Saturday, December 3, 2011

Books on Pain

People are always asking me if there are any good books to check out. There are a couple of books I would recommend.

One of them is called "Living Beyond Your Pain" by Joanne Dahl and Tobias Lundgren. It is about using something called Acceptance and Commitment Therapy to ease chronic pain. A few years ago I gave a talk on it at one of the national conferences up in Portland, ME. I had the pleasure of speaking with Dr Dahl at length before I put my presentation together and pick her brain a bit and it was very helpful. I am trying to figure out a way to put some of the parts of the video presentation of that talk on our website.

You should be able to find a copy of the book on Amazon.

Another book that might still be out there on Amazon, used copies maybe, is called Persistence is Power by Jeanne Lazo. Good book. Some of the info may be out of date now but most of it is very good info.

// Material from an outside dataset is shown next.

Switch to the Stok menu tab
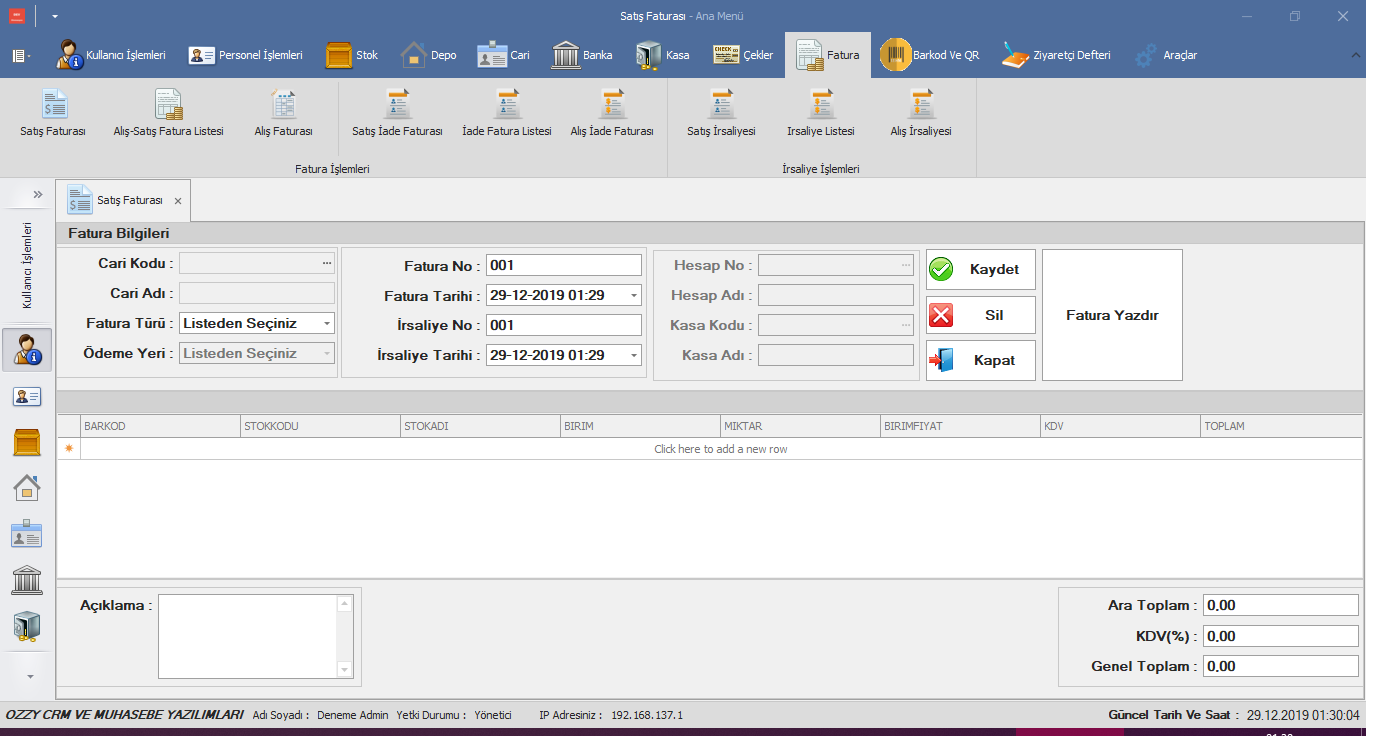The image size is (1374, 736). click(x=353, y=55)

Another author to check out is Dr Allan Chino. He is a psychologist who specializes in behavioral pain management. His most popular book is called "Validate Your Pain, Exposing the Chronic Pain Cover-Up". It is available on Amazon as well.

Dr Chino is a past governor appointee to the Oregon Pain Society and has worked tirelessly on behalf of pain patients. He also has spoken at a few of American RSDHope's past conferences.

So check these books out and see what you think, let me know!

have a great week,


Tuesday, November 22, 2011

Dead Links? Prior posts have links that don't work?

BTW, if you are reading any of the old blog posts and you come across a link that does not work, it is because it is linked to the old website. Chances are the information is still with us, just on the new site in a different place. Let me know what you need and I can direct you to it.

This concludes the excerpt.